# Languages to Study: Advice from the Field?



## kidaly (Apr 30, 2003)

Hi everybody! 

I've applied to culinary school - a brand new culinary institute (facilities still being built actually) at Robert Morris College and have just submitted all of my paperwork for admissions. The program I'm aiming for will be 15 months long starting in September of 2003. My aim is to get a kitchen position before summer begins as I know I have a LoT to learn. Anyhow, on to my question - I'd also like to start learning a new language. I did take 2 1/2 years of French in high school so I know un petit peu, but I don't speak it very well. Originally I was thinking about refreshing French in order to have a better understanding of the French terms and such, though I had also read that it's best to know how to speak Spanish as well. Any advice? One or the other or both? I'd really appreciate any help you can offer! Thank you in advance 

Cook on! - Kim


----------



## miahoyhoy (Jul 23, 2002)

Hi Kim,

Unless you plan on spending time in france I'd say that un petite francaise is tres bienne.

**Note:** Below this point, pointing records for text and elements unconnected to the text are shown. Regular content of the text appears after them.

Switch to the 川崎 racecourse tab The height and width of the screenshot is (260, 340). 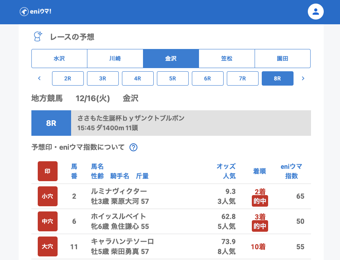point(115,59)
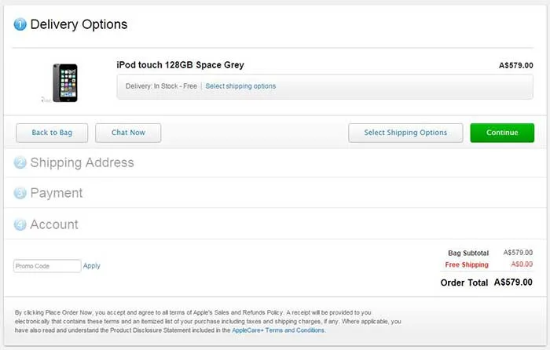
Task: Click the step 2 number icon
Action: click(x=20, y=163)
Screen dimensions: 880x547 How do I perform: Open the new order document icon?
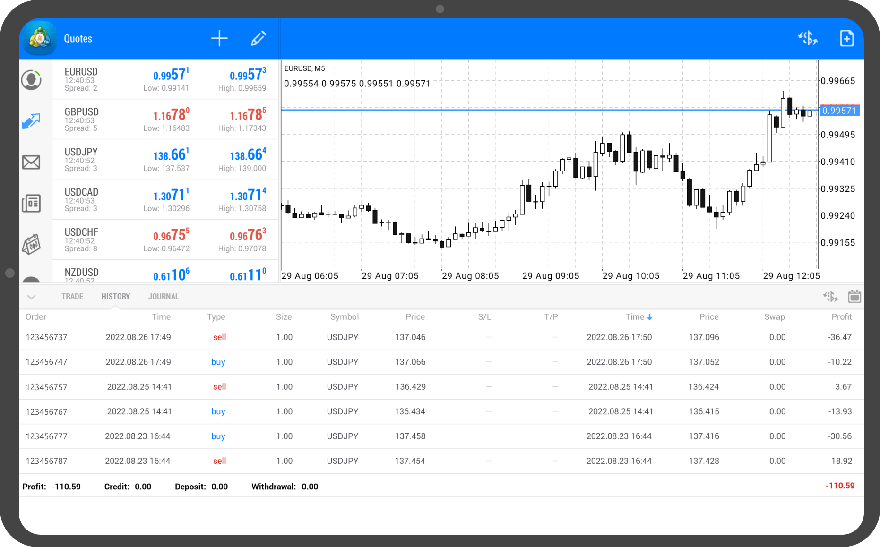(846, 38)
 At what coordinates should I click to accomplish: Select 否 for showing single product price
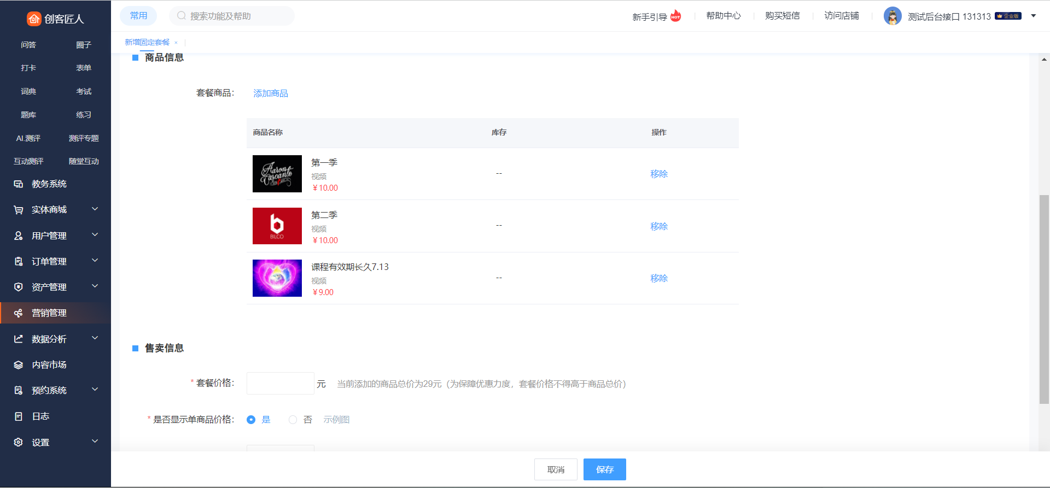point(293,420)
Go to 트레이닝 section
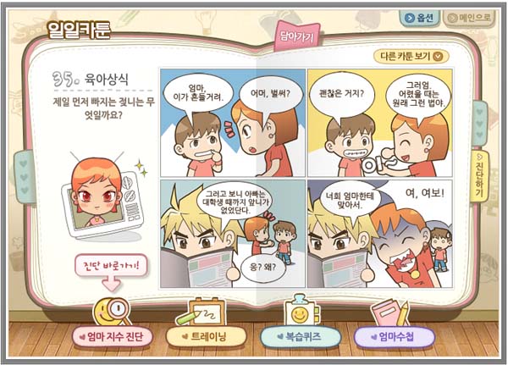Image resolution: width=508 pixels, height=365 pixels. [x=206, y=336]
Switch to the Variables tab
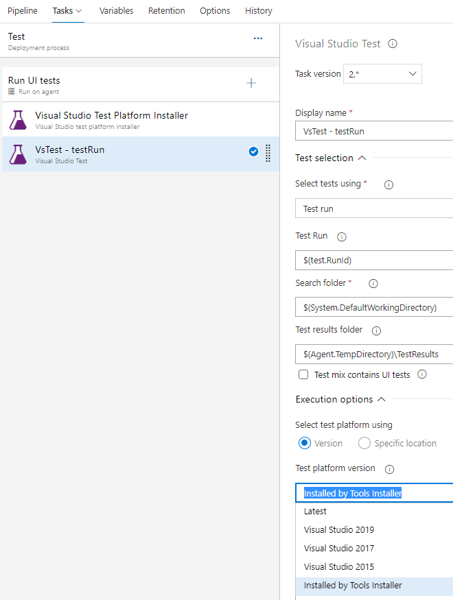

There are quite a few french terms but not so much as to perfect your language skills.

I am one who recomends spanish. At least for those planning on working in the states. There is a huge workforce of spanish or spanish like dialect speaking people here.

There are 1 or 2 books out there written specifically for kitchen spanish. I think if you do a search at amazon.com you'll find them. Or you could get loco and take a few classes.

Good luck,
Jon


----------



## kidaly (Apr 30, 2003)

Thanks for the advice Jon!! 

Sounds like a good plan! I hadn't even thought about a book to learn just kitchen spanish  I'm trying to get used to english kitchen language as well, so every bit will help!

Of course, I'd love to go to France, though I think it will have to be decades from now!  

Thank you for helping a newbie!! I hope you have a great evening! - Kim


----------



## wannabake (Aug 8, 2002)

Spanish!!! A must.


----------